Vector databases like Milvus and Weaviate handle vector storage and indexing differently, relying on a mix of memory-mapped files, custom storage engines, and optimized data structures. Here’s a breakdown of their underlying mechanisms:
Milvus uses a distributed architecture that separates storage and compute. For vector storage, it relies on cloud-native object storage (e.g., S3, MinIO) or local disk for persisting raw vectors and metadata. Vectors are stored in a columnar format (similar to Parquet) to optimize bulk reads. Indexes like IVF (Inverted File Index), HNSW (Hierarchical Navigable Small World), or ANNOY (Approximate Nearest Neighbors Oh Yeah) are built on top of these vectors and stored as separate files. During query execution, indexes are loaded into memory for fast access. Milvus also uses memory-mapped files to manage large datasets efficiently, allowing the OS to handle paging between disk and memory. This reduces the overhead of manual memory management. For metadata (e.g., schema, index configurations), Milvus relies on external databases like etcd or MySQL to track state across distributed nodes.
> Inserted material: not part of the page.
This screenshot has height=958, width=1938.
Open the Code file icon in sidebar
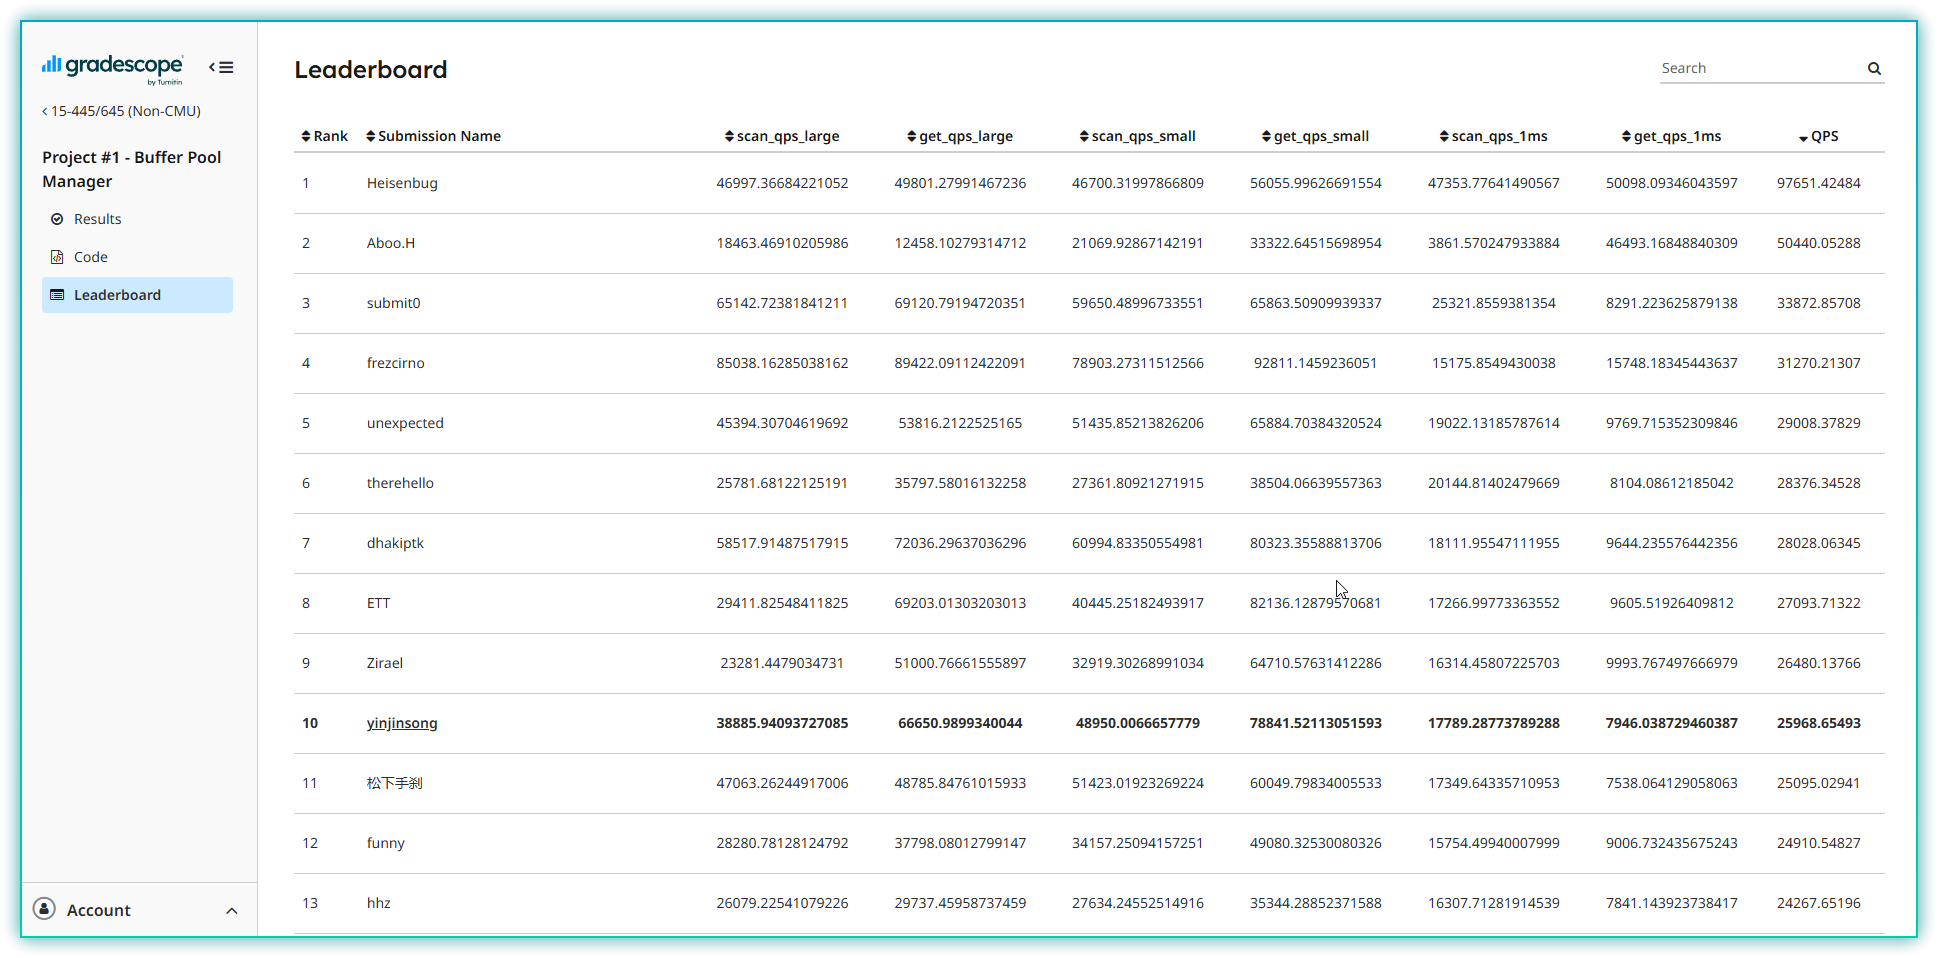pyautogui.click(x=56, y=257)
Weaviate, in contrast, uses a custom storage engine designed for vector-first workloads. It stores vectors, inverted indexes (for filtering), and HNSW graphs in a proprietary format on disk, using a log-structured merge (LSM) tree approach for writes. Data is organized into segments that are periodically merged in the background. Weaviate heavily leverages memory-mapped files to keep frequently accessed index structures (like HNSW layers) in memory while allowing the OS to manage eviction to disk. This balances performance with memory constraints. Unlike Milvus, Weaviate bundles its storage engine (based on RocksDB-like LSM trees) and doesn’t require external systems for metadata, making it a self-contained binary. For hybrid search (vector + keyword), it combines vector indices with inverted indexes using techniques like Roaring Bitmaps for fast filtering.
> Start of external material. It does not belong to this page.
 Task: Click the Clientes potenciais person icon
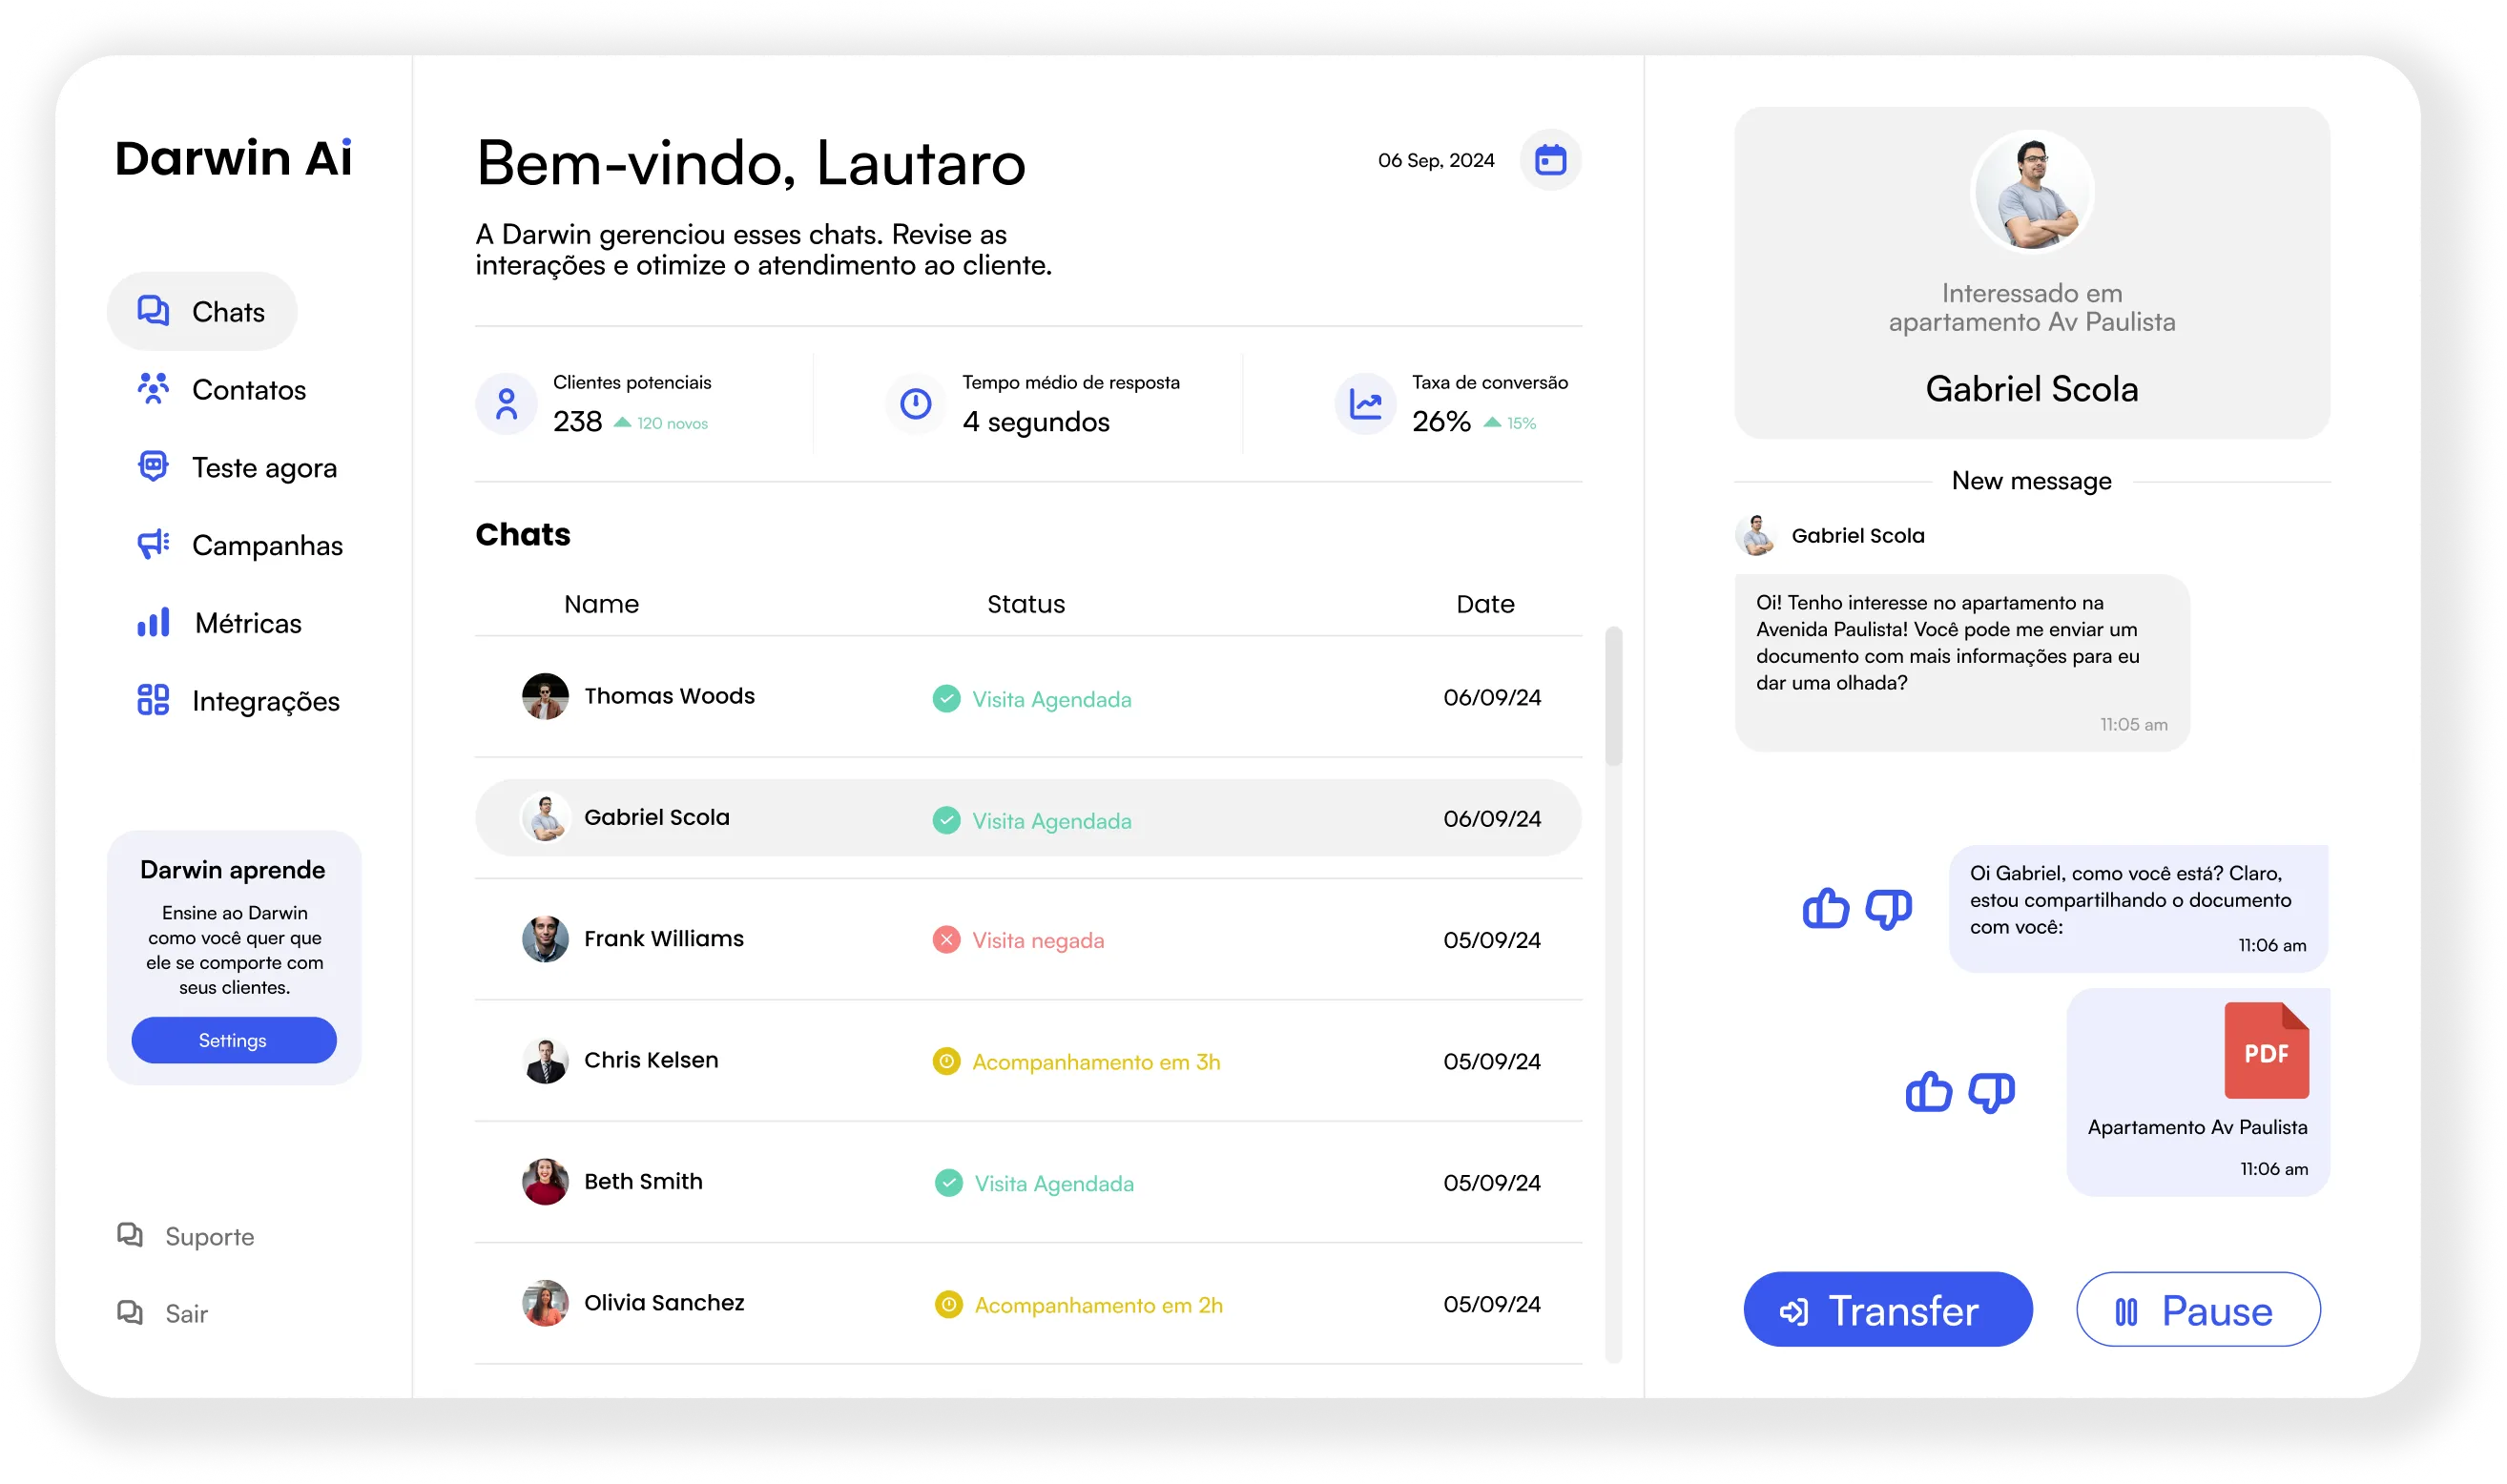pyautogui.click(x=507, y=404)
Key Differences: Milvus emphasizes scalability via separation of storage and compute, while Weaviate prioritizes simplicity with an all-in-one design. Both use memory-mapped files to optimize memory usage but differ in storage backends—Milvus relies on external object storage, whereas Weaviate uses an embedded LSM engine. Their indexing strategies (e.g., HNSW in Weaviate vs. multiple algorithm options in Milvus) reflect trade-offs between flexibility and ease of deployment.